### Items
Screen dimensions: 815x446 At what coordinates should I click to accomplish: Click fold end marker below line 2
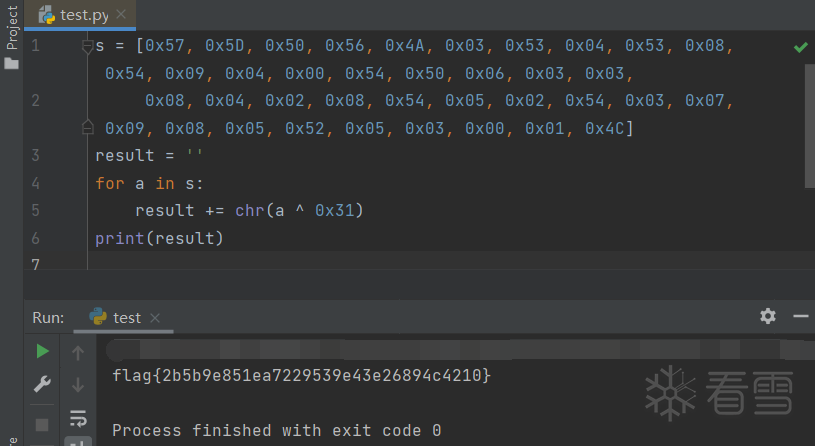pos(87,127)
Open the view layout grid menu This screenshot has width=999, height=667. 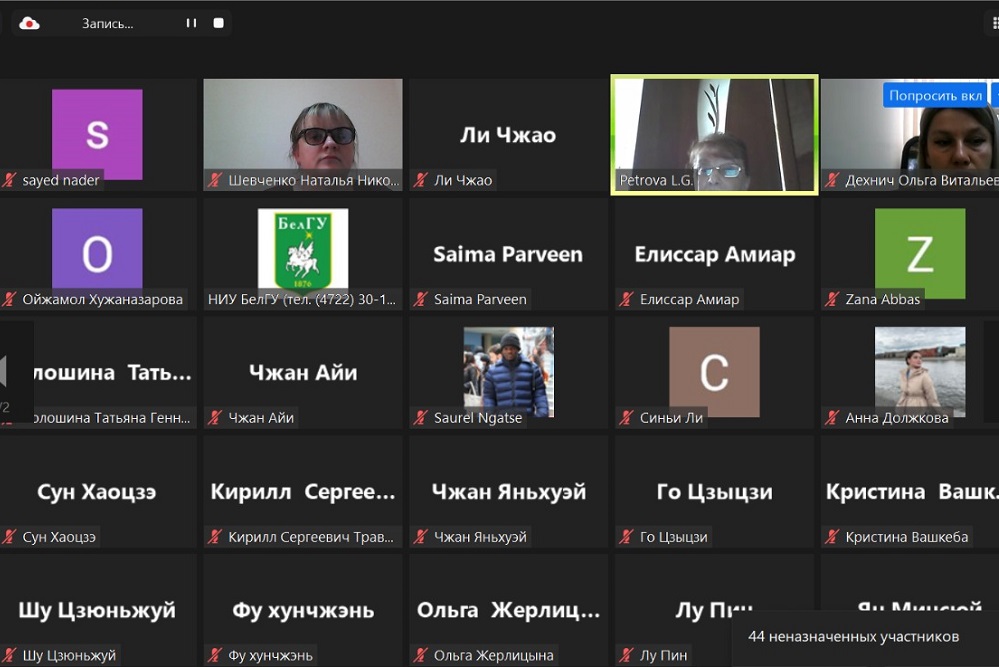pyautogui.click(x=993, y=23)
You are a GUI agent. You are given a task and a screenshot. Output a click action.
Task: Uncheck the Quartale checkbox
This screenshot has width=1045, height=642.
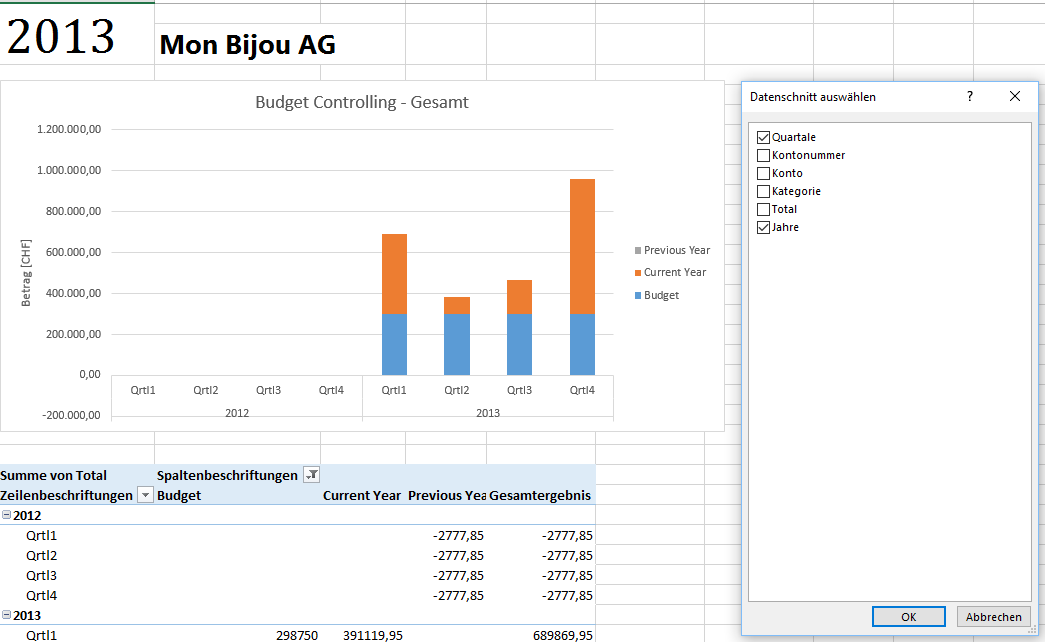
######
# [Short task]
Arrange everything from the line containing "You are a GUI" through the end of the records as a JSON list of strings, one string per line and with blank lines omitted. Leave the pictures out of your answer.

# [Finished exercise]
[
  "You are a GUI agent. You are given a task and a screenshot. Output a click action.",
  "Task: Uncheck the Quartale checkbox",
  "This screenshot has width=1045, height=642."
]